___ Task inputs ___

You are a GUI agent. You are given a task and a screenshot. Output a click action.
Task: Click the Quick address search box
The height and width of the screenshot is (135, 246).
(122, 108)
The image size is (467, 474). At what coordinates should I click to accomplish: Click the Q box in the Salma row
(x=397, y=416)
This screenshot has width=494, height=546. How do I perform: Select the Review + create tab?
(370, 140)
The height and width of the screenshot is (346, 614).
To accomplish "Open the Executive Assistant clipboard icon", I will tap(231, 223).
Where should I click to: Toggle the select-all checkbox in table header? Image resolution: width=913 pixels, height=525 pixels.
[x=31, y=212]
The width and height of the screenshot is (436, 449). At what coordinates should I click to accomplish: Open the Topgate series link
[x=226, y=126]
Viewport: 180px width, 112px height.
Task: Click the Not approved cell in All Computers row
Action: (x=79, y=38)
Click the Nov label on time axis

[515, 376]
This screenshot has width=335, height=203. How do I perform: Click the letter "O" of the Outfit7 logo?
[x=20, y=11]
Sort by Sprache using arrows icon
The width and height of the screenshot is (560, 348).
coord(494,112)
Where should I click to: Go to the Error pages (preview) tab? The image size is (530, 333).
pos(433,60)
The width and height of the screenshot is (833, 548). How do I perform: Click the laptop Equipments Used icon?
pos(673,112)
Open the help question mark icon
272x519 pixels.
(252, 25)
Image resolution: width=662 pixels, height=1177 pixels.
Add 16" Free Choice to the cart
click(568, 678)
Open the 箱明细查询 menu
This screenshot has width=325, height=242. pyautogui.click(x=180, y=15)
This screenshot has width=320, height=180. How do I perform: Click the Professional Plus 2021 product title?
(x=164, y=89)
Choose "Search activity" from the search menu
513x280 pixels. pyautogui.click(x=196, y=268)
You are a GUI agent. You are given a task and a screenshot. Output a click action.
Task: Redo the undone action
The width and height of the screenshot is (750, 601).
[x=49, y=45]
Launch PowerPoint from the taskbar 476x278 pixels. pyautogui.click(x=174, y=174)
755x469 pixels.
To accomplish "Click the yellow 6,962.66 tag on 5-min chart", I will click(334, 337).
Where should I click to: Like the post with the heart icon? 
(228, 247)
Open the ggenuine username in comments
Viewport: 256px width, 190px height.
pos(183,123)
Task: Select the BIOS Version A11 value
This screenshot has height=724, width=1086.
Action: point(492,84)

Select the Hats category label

___

Work instruction:
All lines above between those holding "to the cart" and "Open the ggenuine username in comments", inclusive, must be set down unchanged, and no other line may be included.

Response below:
Add 16" Free Choice to the cart
click(568, 678)
Open the 箱明细查询 menu
This screenshot has width=325, height=242. pyautogui.click(x=180, y=15)
This screenshot has width=320, height=180. How do I perform: Click the Professional Plus 2021 product title?
(x=164, y=89)
Choose "Search activity" from the search menu
513x280 pixels. pyautogui.click(x=196, y=268)
You are a GUI agent. You are given a task and a screenshot. Output a click action.
Task: Redo the undone action
The width and height of the screenshot is (750, 601).
[x=49, y=45]
Launch PowerPoint from the taskbar 476x278 pixels. pyautogui.click(x=174, y=174)
755x469 pixels.
To accomplish "Click the yellow 6,962.66 tag on 5-min chart", I will click(334, 337).
Where should I click to: Like the post with the heart icon? 
(228, 247)
Open the ggenuine username in comments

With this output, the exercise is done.